JT3, in Fishguard, western Wales, was issued with a Food Hygiene Rating of zero following an inspection by Pembrokeshire Council’s public protection division in March 2019.

During the inspection, the restaurant’s basement kitchen was found to be in “a poor state of cleanliness and repair, with no disinfecting cleaning products or soap available, an inadequate water supply and flies present”.

Inspectors found no evidence of any food safety management system in place and, as a result, issued the business, which advertises itself as providing “top quality food” with the zero rating, WalesOnline reports.

On a return at a later date to check the premises, inspectors found that, while improvements had been made, the business had failed to display its hygiene rating sticker – a legal requirement in Wales. A new sticker was supplied to the restaurant, which was given a warning.

On subsequent visits, however, that new sticker was seen placed behind doors and then behind an umbrella that was hanging down, blocking it from view.
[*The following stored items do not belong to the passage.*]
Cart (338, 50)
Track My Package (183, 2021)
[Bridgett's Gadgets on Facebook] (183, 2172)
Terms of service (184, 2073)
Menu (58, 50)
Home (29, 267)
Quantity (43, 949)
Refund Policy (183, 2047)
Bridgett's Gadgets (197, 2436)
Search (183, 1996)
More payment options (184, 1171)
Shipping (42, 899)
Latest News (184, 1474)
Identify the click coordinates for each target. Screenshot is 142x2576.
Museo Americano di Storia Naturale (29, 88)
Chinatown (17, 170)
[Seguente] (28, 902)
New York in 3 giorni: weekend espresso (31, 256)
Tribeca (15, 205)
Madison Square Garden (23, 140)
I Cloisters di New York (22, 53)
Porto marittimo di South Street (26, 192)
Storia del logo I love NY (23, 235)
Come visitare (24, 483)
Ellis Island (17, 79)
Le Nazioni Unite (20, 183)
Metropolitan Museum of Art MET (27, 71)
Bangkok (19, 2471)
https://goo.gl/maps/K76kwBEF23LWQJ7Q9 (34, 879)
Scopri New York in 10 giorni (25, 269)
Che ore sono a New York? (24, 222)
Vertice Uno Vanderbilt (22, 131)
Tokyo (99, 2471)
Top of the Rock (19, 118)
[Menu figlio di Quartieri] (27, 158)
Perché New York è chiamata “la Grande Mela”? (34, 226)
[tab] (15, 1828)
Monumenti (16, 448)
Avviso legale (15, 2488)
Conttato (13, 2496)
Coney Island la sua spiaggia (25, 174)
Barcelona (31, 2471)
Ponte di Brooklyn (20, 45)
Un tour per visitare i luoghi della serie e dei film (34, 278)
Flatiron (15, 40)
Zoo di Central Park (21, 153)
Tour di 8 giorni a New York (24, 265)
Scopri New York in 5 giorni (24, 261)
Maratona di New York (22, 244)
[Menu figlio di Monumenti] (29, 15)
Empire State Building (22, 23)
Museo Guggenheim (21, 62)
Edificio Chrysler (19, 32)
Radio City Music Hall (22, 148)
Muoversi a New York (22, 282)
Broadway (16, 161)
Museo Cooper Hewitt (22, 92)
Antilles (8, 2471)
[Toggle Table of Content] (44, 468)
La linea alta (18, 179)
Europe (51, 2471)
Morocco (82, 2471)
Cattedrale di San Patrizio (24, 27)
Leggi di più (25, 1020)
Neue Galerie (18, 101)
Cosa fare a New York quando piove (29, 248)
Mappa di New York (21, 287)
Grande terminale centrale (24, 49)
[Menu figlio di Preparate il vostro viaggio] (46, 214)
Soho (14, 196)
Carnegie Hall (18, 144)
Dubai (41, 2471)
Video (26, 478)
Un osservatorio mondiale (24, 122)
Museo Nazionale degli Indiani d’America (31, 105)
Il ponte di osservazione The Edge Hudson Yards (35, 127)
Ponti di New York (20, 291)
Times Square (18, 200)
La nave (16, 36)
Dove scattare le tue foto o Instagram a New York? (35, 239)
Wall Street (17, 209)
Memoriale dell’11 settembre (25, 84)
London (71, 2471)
The council then issued a fine for failing to display the sticker, which went unpaid.

On December 13, 2019, another inspection was carried out and, despite being told that the business was closed, officers found that a “substantial amount” of food preparation was going on and that conditions had deteriorated again. This resulted in another zero hygiene rating being issued.

Less than a week later, the situation was so bad that two visits had to made in one day.

This led to a notice being served by the council to prevent the manufacture of chicken liver parfait and duck, along with improvement notices served in an attempt to address training and to ensure that safety procedures were put in place.

These notices were not complied with and the food hygiene rating sticker was once more hidden from view, something the council said was done deliberately.

The directors of JT3, Daniel Wynne Jones and Lois Thomas, along with their company Me‘n’u1 Ltd, pleaded guilty to a number of offences at Haverfordwest Magistrates Court on Friday (July 3).

They were fined a total of £10,700 and ordered to pay costs of £4,571.11 and victim surcharges of £240.

Daniel Wynne Jones was also banned from operating a food business.

Pembrokeshire Council said the business had misled customers and that the case represented a first in the county whereby a restaurant’s hygiene had actually become worse after receiving a zero hygiene rating.

A spokesman for the council said: “This is unprecedented in the history of the Food Hygiene Rating scheme in Pembrokeshire where a business has scored zero twice and conditions have deteriorated rather than improved across the two inspections. 

“Despite the best efforts of our officers to move this business towards compliance, the food business operator continued to flout food safety regulations and mislead customers about his food hygiene rating.

“The decision of the court to prohibit him from running a food business and the level of fine reflect the seriousness of this case.”